Domestic traffic for February rose 25.2 percent compared to the year-ago period. Total February 2023 domestic traffic was at 97.2 percent of the February 2019 level, the IATA report said.
International traffic climbed 89.7 percent versus February 2022 with all markets recording strong growth, led once again by carriers in the Asia-Pacific region. International RPKs reached 77.5 percent of February 2019 levels.
“Despite the uncertain economic signals, demand for air travel continues to be strong across the globe and particularly in the Asia-Pacific region. The industry is now just about 15 percent below 2019 levels of demand and that gap is narrowing each month,” said Willie Walsh, IATA’s Director General.

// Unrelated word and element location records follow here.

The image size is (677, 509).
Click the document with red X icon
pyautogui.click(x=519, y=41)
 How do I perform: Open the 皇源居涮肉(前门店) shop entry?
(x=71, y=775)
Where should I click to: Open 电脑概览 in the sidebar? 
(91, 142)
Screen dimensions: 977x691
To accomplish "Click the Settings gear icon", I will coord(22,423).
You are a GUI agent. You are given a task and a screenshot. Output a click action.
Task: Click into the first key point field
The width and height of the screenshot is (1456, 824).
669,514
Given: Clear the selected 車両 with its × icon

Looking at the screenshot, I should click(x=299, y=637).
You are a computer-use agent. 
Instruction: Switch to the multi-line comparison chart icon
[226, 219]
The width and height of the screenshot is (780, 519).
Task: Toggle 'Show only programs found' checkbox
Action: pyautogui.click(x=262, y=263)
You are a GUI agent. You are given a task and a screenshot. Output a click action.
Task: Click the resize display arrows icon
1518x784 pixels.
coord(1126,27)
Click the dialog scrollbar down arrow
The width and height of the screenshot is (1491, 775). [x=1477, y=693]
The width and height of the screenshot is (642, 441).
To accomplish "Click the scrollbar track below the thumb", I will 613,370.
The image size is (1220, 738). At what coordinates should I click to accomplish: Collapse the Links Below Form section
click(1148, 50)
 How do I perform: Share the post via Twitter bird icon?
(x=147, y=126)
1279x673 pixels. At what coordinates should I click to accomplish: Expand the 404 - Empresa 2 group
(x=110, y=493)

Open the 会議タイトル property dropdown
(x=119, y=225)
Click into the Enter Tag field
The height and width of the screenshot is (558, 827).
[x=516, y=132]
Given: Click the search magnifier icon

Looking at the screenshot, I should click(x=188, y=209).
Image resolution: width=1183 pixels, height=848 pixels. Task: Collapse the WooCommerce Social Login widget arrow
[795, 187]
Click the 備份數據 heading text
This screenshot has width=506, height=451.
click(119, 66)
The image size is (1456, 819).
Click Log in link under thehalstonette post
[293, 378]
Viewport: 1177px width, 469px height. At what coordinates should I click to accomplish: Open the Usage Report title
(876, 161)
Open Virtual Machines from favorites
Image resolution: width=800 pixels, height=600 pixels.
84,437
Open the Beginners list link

The report further said that Asia-Pacific airlines had a 378.7 percent increase in February 2023 traffic compared to February 2022, maintaining the very positive momentum of the past few months since the lifting of travel restrictions in the region. Capacity rose 176.4 percent and the load factor increased 34.9 percentage points to 82.5 percent, the second highest among the regions.
European carriers posted a 47.9 percent traffic rise versus February 2022. Capacity climbed 29.7 percent, and the load factor rose 9.1 percentage points to 73.7 percent, which was the lowest among the regions.